The feathers were always scarce in New Zealand. Kōtuku can compete with kākāpō in the rarity stakes. But nobody’s camping by kōtuku nests, primed to warm up cooling eggs, because their population of 200, at most, is probably close to its historical norm. Their bones appear rarely in pre-human subfossil deposits.

To Māori, the bird is ‘he kōtuku rerenga tahi’, a kōtuku of a single flight, seen perhaps once in a lifetime and symbolising the beautiful and rare. Māori occasionally kept them in captivity, plucking a feather now and again to use as personal adornment.

The breeding plumes proved irresistible to early Pākehā—they were ideal embellishments for hats. Explorer Charlie Douglas described the bird in the late 1800s: “It does not weigh much, being only a collection of legs and feathers, and those feathers have been its distruction [sic]. It is a shame that a race of birds should be almost exterminated for the sake of a small tuft of feathers where the birds tail [sic] ought to be.”

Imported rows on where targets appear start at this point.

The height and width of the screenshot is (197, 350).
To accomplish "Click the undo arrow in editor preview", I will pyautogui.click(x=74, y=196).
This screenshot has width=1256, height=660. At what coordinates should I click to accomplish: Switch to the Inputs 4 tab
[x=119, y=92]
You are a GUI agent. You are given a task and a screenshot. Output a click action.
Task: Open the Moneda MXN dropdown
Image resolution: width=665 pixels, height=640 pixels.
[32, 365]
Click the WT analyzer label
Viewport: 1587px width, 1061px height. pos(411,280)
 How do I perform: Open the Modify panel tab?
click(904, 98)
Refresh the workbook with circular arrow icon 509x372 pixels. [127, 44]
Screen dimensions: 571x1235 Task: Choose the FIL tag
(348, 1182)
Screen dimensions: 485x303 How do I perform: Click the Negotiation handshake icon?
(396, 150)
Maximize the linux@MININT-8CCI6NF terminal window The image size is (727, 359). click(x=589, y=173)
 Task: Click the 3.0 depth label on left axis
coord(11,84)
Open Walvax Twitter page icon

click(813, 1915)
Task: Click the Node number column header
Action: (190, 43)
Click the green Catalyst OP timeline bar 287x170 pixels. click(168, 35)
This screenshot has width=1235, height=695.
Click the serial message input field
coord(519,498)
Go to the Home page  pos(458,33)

Finding kōtuku outside the breeding season was never easy, because they disperse thinly around the country. During autumn and winter, they can be spotted standing over shallow water, poised to strike. Whitebait, eels, small fish, frogs and even small birds fall to their sharp beak, which they sometimes use as a spear.

When spring arrives, the solitary existence of the kōtuku ceases, and they rendezvous at the country’s sole breeding site in south Westland.

The entire adult population nests in twiggy platforms in trees at the Waitangiroto Nature Reserve near Whataroa, all within a 30-metre stretch, almost touching one another. No other breeding location has ever been confirmed.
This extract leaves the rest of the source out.